Stored records »
--- START ---

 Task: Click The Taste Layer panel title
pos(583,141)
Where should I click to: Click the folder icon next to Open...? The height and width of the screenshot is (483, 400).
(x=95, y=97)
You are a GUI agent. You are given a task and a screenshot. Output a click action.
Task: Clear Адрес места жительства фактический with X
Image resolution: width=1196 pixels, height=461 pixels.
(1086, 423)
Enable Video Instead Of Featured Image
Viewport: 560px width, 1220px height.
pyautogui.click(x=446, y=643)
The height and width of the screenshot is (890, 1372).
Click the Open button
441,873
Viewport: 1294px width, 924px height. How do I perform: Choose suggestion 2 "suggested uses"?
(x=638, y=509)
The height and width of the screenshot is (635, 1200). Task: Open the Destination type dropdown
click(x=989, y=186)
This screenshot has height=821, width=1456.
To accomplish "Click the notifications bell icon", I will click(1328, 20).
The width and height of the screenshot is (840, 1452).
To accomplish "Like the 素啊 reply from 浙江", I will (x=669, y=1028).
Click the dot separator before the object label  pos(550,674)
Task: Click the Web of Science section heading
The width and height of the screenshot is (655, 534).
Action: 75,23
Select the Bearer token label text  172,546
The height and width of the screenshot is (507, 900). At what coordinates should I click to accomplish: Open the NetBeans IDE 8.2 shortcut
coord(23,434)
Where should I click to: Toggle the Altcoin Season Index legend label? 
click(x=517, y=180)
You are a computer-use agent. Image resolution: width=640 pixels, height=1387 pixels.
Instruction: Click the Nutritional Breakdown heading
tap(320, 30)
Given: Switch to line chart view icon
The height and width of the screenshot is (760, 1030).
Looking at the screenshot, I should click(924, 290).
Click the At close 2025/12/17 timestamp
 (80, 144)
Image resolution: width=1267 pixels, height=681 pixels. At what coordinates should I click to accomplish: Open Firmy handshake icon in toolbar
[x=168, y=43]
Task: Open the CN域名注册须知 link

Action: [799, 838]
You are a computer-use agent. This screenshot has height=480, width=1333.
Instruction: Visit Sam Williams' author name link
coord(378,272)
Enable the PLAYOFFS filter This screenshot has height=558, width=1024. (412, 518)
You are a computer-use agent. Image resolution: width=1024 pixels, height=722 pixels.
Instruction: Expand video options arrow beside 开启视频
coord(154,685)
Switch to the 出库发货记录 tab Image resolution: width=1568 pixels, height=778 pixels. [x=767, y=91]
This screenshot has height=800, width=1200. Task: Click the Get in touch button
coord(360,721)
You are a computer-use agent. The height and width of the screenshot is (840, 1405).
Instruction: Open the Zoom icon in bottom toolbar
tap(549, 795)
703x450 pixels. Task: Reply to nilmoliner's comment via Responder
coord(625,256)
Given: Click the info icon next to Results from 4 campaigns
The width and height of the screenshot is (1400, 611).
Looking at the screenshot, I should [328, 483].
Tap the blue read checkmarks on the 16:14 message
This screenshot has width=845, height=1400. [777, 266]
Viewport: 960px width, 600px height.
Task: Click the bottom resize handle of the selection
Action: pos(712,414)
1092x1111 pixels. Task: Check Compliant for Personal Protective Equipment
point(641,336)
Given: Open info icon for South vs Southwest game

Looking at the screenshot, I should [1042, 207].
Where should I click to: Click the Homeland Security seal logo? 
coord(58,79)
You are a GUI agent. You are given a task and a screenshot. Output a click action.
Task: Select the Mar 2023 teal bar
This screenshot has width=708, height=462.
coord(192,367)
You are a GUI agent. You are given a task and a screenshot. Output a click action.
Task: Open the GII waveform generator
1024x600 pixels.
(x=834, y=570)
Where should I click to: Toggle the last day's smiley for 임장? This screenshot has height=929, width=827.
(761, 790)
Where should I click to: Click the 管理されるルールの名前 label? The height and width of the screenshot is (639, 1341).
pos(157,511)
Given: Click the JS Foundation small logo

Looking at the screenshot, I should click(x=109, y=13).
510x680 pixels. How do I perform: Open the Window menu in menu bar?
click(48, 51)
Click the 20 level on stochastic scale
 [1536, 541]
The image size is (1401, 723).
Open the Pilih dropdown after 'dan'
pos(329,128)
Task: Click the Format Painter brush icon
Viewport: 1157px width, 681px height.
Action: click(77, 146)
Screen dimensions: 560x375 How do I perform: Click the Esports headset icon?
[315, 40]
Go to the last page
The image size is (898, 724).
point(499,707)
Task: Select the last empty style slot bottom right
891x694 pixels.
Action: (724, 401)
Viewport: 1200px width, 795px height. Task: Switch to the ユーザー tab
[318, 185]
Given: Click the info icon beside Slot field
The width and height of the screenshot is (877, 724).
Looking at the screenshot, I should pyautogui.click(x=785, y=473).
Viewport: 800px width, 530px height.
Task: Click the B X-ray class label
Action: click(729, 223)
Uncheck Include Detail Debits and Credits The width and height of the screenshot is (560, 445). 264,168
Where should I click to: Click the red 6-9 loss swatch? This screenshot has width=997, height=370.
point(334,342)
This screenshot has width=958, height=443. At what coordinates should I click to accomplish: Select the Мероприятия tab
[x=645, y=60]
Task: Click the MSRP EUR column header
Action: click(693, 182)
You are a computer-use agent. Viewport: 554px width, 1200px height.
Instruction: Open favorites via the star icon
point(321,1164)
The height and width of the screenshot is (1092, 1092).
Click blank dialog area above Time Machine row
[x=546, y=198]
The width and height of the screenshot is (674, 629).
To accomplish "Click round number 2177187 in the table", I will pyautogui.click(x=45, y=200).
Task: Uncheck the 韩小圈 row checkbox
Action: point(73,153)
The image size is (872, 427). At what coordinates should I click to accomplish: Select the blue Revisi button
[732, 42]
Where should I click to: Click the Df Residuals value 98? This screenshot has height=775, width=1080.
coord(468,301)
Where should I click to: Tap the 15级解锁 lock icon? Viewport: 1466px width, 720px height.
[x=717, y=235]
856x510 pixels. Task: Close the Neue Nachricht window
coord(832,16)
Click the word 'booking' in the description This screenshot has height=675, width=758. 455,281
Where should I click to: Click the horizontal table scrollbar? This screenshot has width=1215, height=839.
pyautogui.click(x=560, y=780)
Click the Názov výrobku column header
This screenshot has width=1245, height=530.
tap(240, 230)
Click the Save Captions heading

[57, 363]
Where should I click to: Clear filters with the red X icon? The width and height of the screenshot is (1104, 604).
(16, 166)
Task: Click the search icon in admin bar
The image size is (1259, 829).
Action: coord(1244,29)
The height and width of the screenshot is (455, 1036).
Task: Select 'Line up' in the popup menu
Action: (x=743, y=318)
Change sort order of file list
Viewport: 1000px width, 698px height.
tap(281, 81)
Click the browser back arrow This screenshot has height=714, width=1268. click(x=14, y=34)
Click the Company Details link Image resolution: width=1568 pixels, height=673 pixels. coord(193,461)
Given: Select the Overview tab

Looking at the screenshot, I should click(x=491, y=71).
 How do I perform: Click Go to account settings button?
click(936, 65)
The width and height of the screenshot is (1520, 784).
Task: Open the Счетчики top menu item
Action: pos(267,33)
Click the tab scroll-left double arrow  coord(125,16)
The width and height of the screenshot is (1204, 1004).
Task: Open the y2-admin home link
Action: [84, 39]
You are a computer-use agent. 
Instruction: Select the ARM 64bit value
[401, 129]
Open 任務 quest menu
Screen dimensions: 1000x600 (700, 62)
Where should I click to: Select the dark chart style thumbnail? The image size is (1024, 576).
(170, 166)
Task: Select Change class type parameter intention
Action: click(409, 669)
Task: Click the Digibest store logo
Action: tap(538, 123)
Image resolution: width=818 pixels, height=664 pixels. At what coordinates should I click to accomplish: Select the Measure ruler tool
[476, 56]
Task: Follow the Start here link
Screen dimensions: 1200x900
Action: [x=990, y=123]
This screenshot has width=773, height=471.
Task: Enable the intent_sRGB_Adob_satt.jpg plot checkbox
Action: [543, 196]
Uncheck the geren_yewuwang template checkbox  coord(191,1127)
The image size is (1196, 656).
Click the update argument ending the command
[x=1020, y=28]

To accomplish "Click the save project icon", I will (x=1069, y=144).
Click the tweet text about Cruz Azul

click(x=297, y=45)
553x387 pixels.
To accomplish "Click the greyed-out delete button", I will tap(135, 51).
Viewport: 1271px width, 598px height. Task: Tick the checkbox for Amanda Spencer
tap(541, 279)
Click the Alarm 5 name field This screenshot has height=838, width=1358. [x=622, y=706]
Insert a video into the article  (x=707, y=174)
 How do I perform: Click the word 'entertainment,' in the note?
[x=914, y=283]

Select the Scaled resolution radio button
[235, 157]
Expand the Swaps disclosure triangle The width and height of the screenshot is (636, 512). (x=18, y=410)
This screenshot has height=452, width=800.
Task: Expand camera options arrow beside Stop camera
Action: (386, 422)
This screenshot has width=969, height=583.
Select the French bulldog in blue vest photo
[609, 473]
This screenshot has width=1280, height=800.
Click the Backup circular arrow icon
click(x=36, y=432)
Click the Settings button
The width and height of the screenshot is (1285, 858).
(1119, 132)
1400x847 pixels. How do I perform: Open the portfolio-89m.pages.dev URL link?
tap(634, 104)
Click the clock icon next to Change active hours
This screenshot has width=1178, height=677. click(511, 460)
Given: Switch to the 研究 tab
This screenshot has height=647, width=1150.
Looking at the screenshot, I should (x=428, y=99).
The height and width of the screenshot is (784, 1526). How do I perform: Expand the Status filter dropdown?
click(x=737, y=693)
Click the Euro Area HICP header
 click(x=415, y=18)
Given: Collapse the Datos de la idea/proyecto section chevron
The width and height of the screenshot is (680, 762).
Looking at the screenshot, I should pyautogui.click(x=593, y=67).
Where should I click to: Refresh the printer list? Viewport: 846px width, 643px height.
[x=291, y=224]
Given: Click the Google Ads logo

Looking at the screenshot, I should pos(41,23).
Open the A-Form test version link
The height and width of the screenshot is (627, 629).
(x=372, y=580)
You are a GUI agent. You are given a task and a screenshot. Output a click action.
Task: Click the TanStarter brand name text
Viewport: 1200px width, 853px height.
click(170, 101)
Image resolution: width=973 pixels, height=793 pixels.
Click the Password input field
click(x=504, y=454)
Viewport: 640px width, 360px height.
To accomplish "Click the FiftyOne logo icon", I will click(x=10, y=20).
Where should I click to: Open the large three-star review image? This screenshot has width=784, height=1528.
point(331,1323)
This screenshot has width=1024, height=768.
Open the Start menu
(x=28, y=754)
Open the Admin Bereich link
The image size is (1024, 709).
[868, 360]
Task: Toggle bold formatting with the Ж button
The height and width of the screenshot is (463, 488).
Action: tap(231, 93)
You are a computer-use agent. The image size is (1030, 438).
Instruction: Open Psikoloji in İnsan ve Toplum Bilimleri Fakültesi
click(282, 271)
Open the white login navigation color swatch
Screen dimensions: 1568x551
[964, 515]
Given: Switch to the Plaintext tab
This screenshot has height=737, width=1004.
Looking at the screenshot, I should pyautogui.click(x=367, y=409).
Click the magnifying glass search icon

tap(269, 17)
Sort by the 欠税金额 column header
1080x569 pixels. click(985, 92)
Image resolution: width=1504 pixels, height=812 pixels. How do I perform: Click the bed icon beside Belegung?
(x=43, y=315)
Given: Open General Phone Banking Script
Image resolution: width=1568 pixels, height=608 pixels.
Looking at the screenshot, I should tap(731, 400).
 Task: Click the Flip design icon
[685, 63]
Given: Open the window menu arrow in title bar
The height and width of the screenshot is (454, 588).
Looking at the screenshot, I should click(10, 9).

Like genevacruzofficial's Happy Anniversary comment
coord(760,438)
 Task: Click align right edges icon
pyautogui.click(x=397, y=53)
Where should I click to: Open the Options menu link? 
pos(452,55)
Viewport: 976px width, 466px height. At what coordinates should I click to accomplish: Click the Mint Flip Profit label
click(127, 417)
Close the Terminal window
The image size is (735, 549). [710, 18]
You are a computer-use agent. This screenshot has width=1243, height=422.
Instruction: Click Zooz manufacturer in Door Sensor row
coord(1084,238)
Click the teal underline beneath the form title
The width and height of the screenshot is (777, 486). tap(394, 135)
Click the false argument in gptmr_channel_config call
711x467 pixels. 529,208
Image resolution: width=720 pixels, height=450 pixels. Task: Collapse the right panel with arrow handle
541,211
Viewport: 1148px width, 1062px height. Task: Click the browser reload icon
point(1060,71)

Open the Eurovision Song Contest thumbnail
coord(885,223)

--- END ---

Work to complete »
There is a line with "Given: Collapse the" and a line with "Given: Switch to the Plaintext tab" above. Copy exactly those two lines and all lines between them, with nothing else.

Output below »
Given: Collapse the Datos de la idea/proyecto section chevron
The width and height of the screenshot is (680, 762).
Looking at the screenshot, I should pyautogui.click(x=593, y=67).
Where should I click to: Refresh the printer list? Viewport: 846px width, 643px height.
[x=291, y=224]
Given: Click the Google Ads logo

Looking at the screenshot, I should pos(41,23).
Open the A-Form test version link
The height and width of the screenshot is (627, 629).
(x=372, y=580)
You are a GUI agent. You are given a task and a screenshot. Output a click action.
Task: Click the TanStarter brand name text
Viewport: 1200px width, 853px height.
click(170, 101)
Image resolution: width=973 pixels, height=793 pixels.
Click the Password input field
click(x=504, y=454)
Viewport: 640px width, 360px height.
To accomplish "Click the FiftyOne logo icon", I will click(x=10, y=20).
Where should I click to: Open the large three-star review image? This screenshot has width=784, height=1528.
point(331,1323)
This screenshot has width=1024, height=768.
Open the Start menu
(x=28, y=754)
Open the Admin Bereich link
The image size is (1024, 709).
[868, 360]
Task: Toggle bold formatting with the Ж button
The height and width of the screenshot is (463, 488).
Action: tap(231, 93)
You are a computer-use agent. The image size is (1030, 438).
Instruction: Open Psikoloji in İnsan ve Toplum Bilimleri Fakültesi
click(282, 271)
Open the white login navigation color swatch
Screen dimensions: 1568x551
[964, 515]
Given: Switch to the Plaintext tab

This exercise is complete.